Ketubot 27
Hideouts
I can’t
leave Ketubot yet!
The mishnah
here talks about a tragic situation: if a city is besieged and conquered, all
the wives of Kohanim in the city are considered to have been raped and
therefore are forbidden to their husbands. There is a way out though: even if
there is one witness to the woman not being raped, that witness is considered
dependable and the woman can return to her husband. The following mishnah
illustrates this halacha with a terrible story: Rabbi Zechariah ben HaKatzav
swears by the Temple המעון
הזה! that when idolators entered Jerusalem
he never left his wife’s side, literally he never let go of her hand. Despite
this testimony, his wife was forbidden to him because one cannot testify about
oneself.
The Gemara
has a curious and very significant addition:
אמר רב אידי בר אבין אמר רב יצחק בר אשיאן: אם יש שם מחבואה
אחת מצלת על הכוהנות כולן
Rabbi Idi bar Abin in the name of Rabbi
Yitzchak bar Ashian said: If there is one hideout it saves all the Kohanot.
Who are
these rabbis and what is a מחבואה?
And most significantly, why didn’t Rabbi Zechariah ben HaKatzav avail himself
of this loophole? Rav Yitzchak and Rav Idi are both Babylonian Amoraim, 3rd
and 4th generation respectively (approximately fourth century C.E.).

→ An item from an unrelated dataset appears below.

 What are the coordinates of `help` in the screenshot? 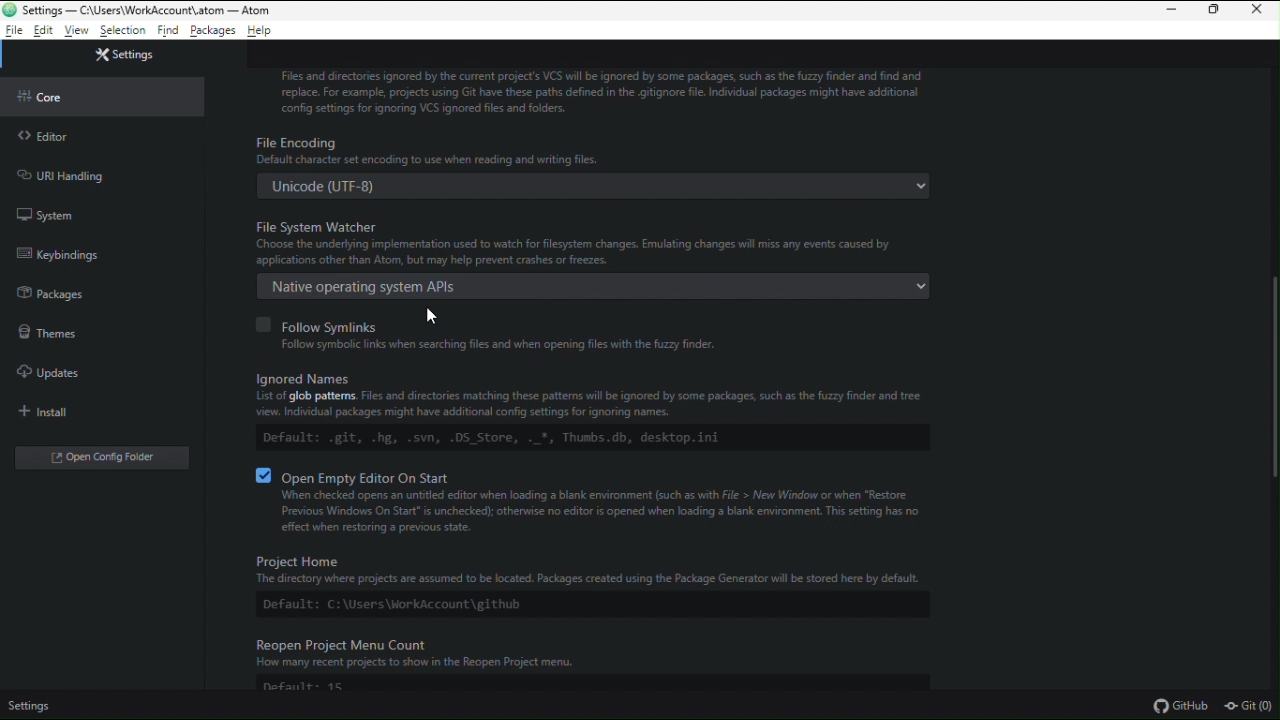 It's located at (262, 31).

This places them long after (and far away from) the Great Revolt and
destruction of the Temple (first century) as well as the Bar Kokhba Revolt
(second century). Rabbi Zechariah clearly lives in pre-destruction Jerusalem,
as evinced by his swearing by the Temple.
(wikipedia)
And what of
the מחבואה?
Rabbi Elchanan Samet, in a seminal article in the 1980s, discusses the then
emerging phenomena of Bar Kokhba hideout caves. Up until the 1970s we knew
about these subterranean hideouts from both Roman literature – they are
mentioned by the historian Dio Cassius – and Talmudic literature. Both sources
seem to indicate that the caves were prepared for guerilla warfare and that
soldiers hid out in them during the ill-fated Bar Kokhba revolt.
(wikipedia)
But suddenly Israeli archaeologists were
finding the caves all over the shephelah (near Bet Shemesh/Bet Guvrin) and
today we have found such hideout systems in the Judean desert, the Judean hills
and even some in the Galilee – more than three hundred systems to date. Could
they all have been used exclusively by soldiers? Even the ones underneath
residences?
www,agenda.co.il
Rav Samet
looks back at the sources and suggests that perhaps some caves were created for
purposes other than military. Our daf is a perfect example. After the trauma of
the Great Revolt, the people were prepared for the next time. They created
hideouts מחבואות – a very specific term that does not
mean just a basement or a shed but a place that would be near impossible for
the enemy to find. If the women of a town had such a refuge, even if they did not use it, they could be rendered permissible to their husbands. A terrible
situation but a significant halakhic solution. And the fact that only the Amoraim
are aware of it and not the Tannaim of the Mishnah (or poor Rabbi Zechariah and
his wife) means this was an innovation that only came later, in the time of Bar
Kokhba.
May we merit
that the Jewish people have to use its ingenuity only for good things and not
for war!
www.lhv.co.il
The article "מחבוא(ה) - עדות מן המשנה
והתוספתא לקיומן של מערכות המסתור" appears in a
caving journal called Nikrot Tzurim, #13 from 1986.
Huge thanks
to Michael Even Esh for bringing this to my attention!